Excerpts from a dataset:
-----
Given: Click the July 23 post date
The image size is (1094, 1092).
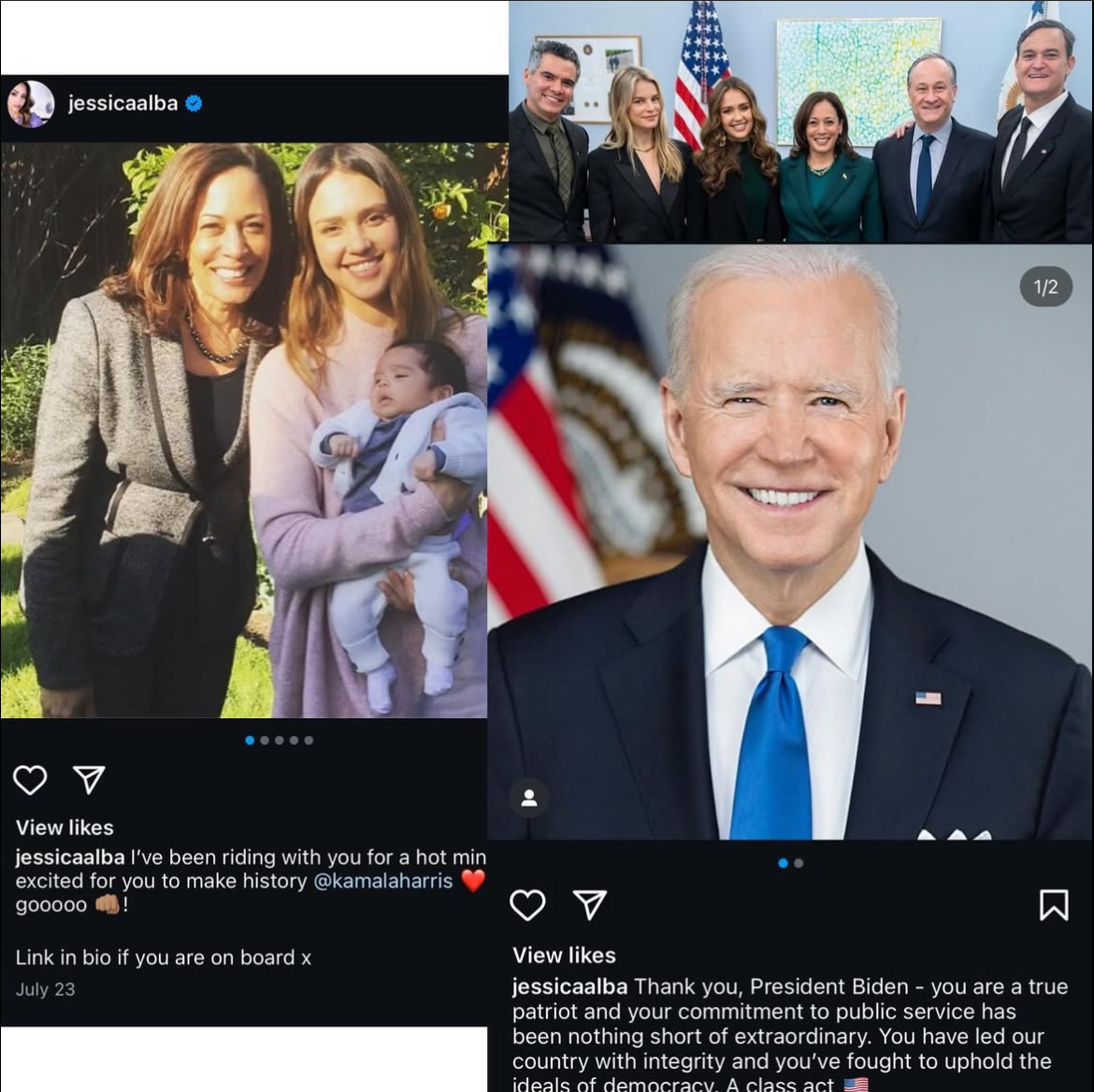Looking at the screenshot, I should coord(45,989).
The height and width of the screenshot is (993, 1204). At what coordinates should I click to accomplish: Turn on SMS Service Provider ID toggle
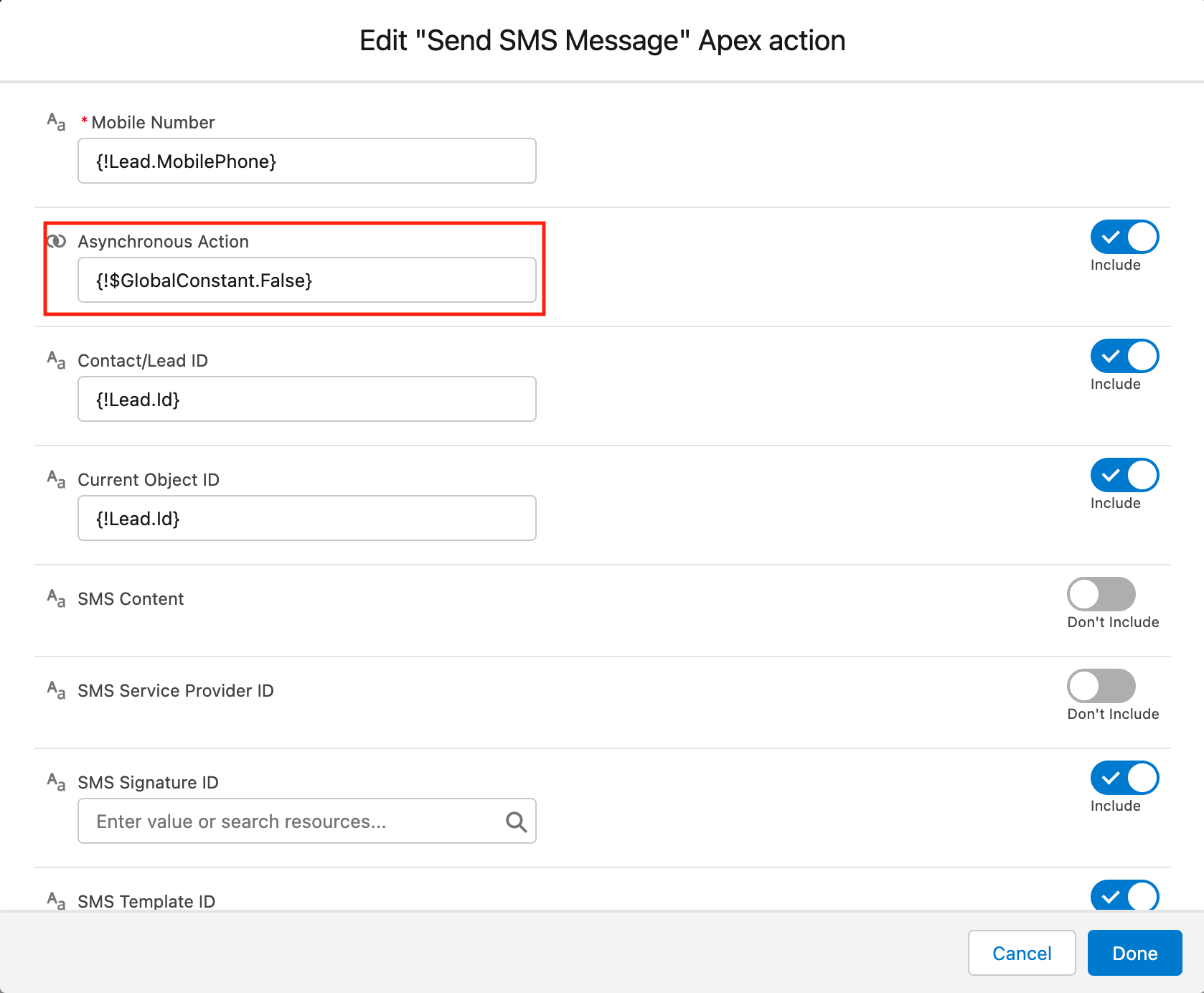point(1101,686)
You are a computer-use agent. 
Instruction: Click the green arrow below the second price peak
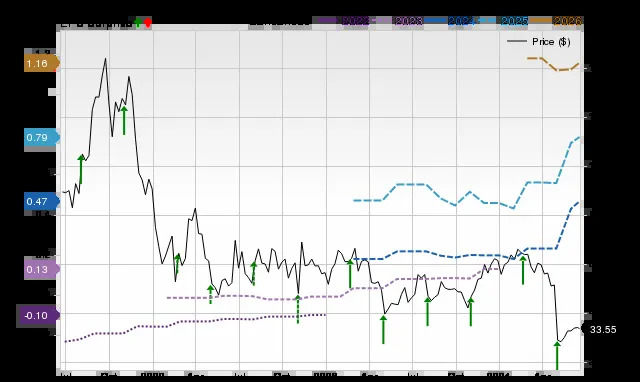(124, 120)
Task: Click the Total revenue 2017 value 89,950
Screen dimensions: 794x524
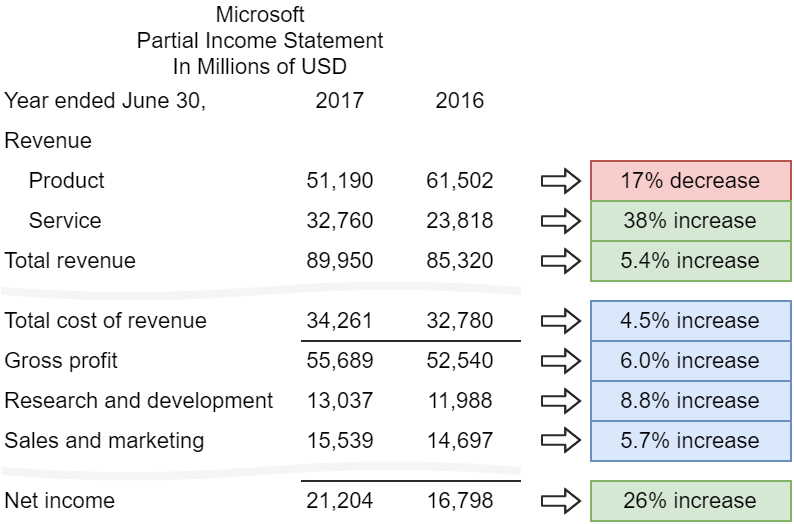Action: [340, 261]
-----
REQUIRED WORK = Write the data out again exactly, but without its images.

SOLVED EXERCISE =
Given: Click the July 23 post date
The image size is (1094, 1092).
Looking at the screenshot, I should coord(45,989).
The height and width of the screenshot is (993, 1204). At what coordinates should I click to accomplish: Turn on SMS Service Provider ID toggle
point(1101,686)
You are a computer-use agent. 
Instruction: Click the green arrow below the second price peak
(124, 120)
Task: Click the Total revenue 2017 value 89,950
Screen dimensions: 794x524
Action: [340, 261]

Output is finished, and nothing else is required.